There are hidden costs for these conveniences, though. The easiest encapsulation of these costs is, quite simply, impatience. The more I train myself to get things now, the more I quickly check my phone to see if someone responded to a text, or to access a funny video, or simply to check the time, the more I want to. The more I need to.
An increasingly important element of my relationship with nature is an embedded and necessary patience. Much of nature unfolds relatively predictably—the praying mantises move in September, the seasons come and go, the ground squirrels disappear in August. The nice thing, though, is that very little of this is precise. While I can imagine a certain ceremony around bidding farewell to the geese if they left on Friday, Oct. 12 at 7:15 a.m. sharp, there is also something powerful about not knowing.
Each Labor Day over the past several years I have been lucky enough to go to our family cabin with almost my entire family. This year, we went with 14 people and seven dogs.
Labor Day always brings cold nights, and this year was no exception. What was exceptional was the clarity of the air. The pre-dawn sky was the color of cobalt, and it was chilly enough that wisps of mountain fog curled off the water, revealing small eddies of wind not evident from the glassy surface of the lake.

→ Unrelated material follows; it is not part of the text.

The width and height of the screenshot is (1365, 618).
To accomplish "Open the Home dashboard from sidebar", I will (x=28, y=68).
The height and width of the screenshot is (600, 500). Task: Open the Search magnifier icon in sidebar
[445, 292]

I sat on the dock with two mini-dachshunds in my lap, reading. There was a low grunt. At the tip of an arrow of ripples cruised a common merganser. And another. Then two more. I immediately romanticize and anthropomorphize all of nature. I imagined this was a small family group, hunting in the late days of summer, mom quietly talking to her kids. The shaggy crests and sharp bills are easy-to-identify field marks. Head up for a moment, then down, face forward into the water, moving side to side. The mergansers spend hours each morning minnowing in the shallows off our dock. No sooner are they all there than with a quick little jump each disappears beneath the surface, the water closing in like mercury, erasing any evidence that just milliseconds ago there had been birds.

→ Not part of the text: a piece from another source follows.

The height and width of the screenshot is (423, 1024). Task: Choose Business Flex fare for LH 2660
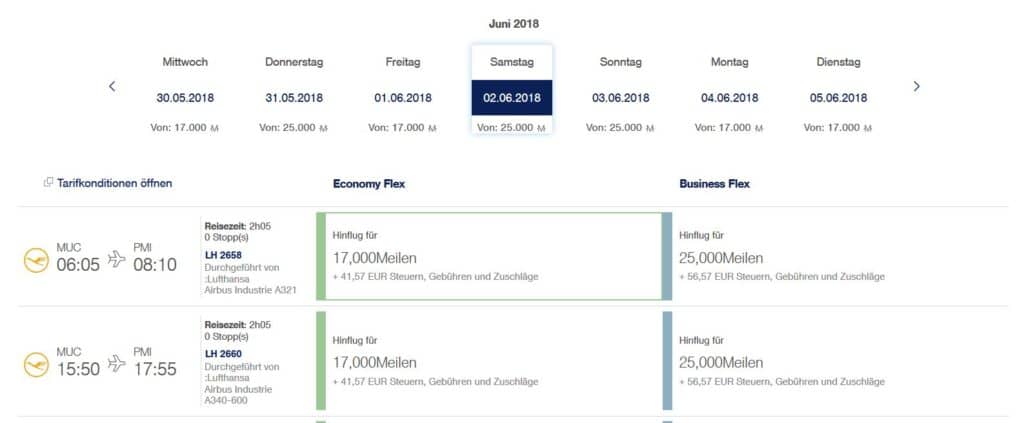[x=835, y=360]
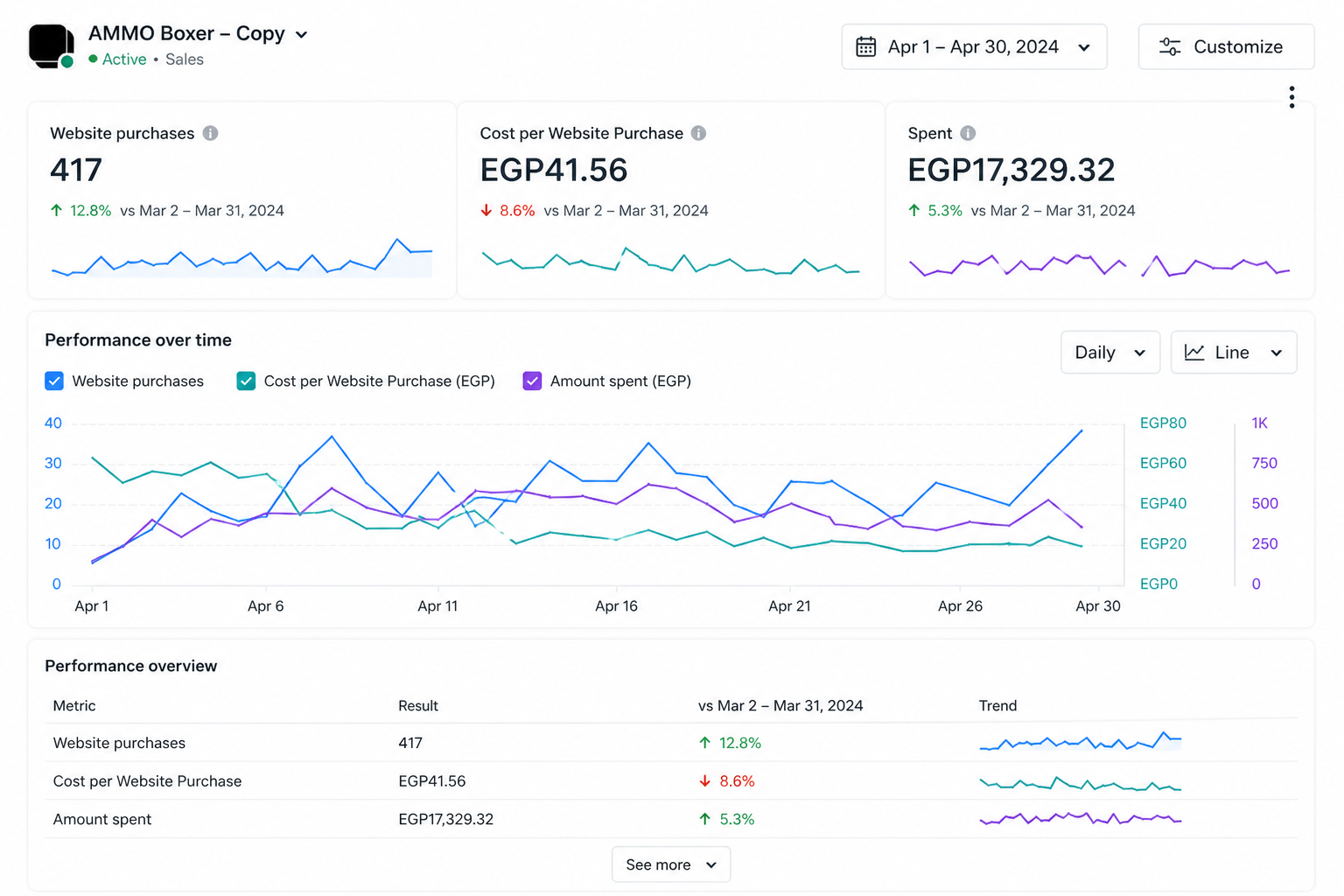The height and width of the screenshot is (896, 1344).
Task: Click the AMMO Boxer campaign logo icon
Action: tap(51, 46)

Eventually, they emerge (exactly where is always a guessing game). One after another they pop up, then send out small bird barks and grunts, and move along.
I find that when I focus on precisely what I need, it is, unfortunately, exactly what I get. But when I sit, when I am forced into the patience of watching something over which I have little or no control, I realize that natural patience is closely coupled with surprise and serendipity. I don’t know that I would have seen the small tornado-like eddies of the fog, or realized that the light on the wings of fluttering birds is not like anything else, it is the thing. In these moments there is expansion, a wonderful antithesis and antidote to the contraction I can feel at my computer. And to know the bark of a merganser? That’s a bonus I simply cannot get in 0.45 seconds.
Harry Weekes is the founder and head of school at The Sage School in Hailey. This is his 47th year in the Wood River Valley, where he lives with his wife Hilary and their three kids—Georgia, Penelope and Simon—a nice little flock.